Brachytherapy in which a source of radiation is placed next to or inside an affected body part is commonly used to treat some types of cancer (e.g., prostate). Late in 2000, the Food and Drug Administration approved a device that allows this treatment to be used with patients suffering from coronary artery disease (CAD), who are at risk for restenosis of arteries treated with balloon angioplasty or stent placement. Early clinical studies, however, have not produced definitive results about the effectiveness of this modality.

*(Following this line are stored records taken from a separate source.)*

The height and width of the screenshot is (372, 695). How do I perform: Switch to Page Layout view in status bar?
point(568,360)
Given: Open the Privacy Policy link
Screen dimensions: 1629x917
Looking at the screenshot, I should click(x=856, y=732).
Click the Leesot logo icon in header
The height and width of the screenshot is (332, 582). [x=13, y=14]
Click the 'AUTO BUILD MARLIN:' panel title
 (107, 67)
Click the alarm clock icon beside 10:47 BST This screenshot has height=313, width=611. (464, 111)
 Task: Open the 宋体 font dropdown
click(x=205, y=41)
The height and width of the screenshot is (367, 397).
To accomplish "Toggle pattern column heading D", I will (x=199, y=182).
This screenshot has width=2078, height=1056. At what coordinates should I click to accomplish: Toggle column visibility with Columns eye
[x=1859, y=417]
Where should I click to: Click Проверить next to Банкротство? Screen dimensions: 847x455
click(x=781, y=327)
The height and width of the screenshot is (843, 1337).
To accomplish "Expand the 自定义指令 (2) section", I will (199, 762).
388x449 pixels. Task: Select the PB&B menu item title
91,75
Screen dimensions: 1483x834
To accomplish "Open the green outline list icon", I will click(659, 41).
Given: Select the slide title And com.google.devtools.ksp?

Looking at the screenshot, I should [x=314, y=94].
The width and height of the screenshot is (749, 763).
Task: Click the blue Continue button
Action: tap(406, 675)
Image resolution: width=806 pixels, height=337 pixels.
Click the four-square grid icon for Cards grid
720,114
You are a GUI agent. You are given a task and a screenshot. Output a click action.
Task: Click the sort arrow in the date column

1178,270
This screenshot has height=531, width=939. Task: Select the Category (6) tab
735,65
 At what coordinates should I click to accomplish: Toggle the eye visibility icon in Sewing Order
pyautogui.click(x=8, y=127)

Intravascular brachytherapy is an innovative approach and is viewed in some circles as one of the more promising treatment options, says Lynn C. Esposito, CPC, clinical practice specialist with Hunter Radiation Therapy at the Yale University School of Medicine. Although ultimately not used, intravascular brachytherapy was reportedly one of the treatment modalities recently considered to treat Vice President Dick Cheneys cardiac episode.
Intravascular brachytherapy is performed typically by both a cardiologist and radiation oncologist, although some interventional radiologists (I/R) are also performing the procedure and assume the role otherwise undertaken by the cardiologist. The cardiologist or I/R performs the angioplasty and places the catheter. The radiation oncologist, who holds the Nuclear Regulatory Commission licensure to handle the source, assists in placing the radioactive seeds.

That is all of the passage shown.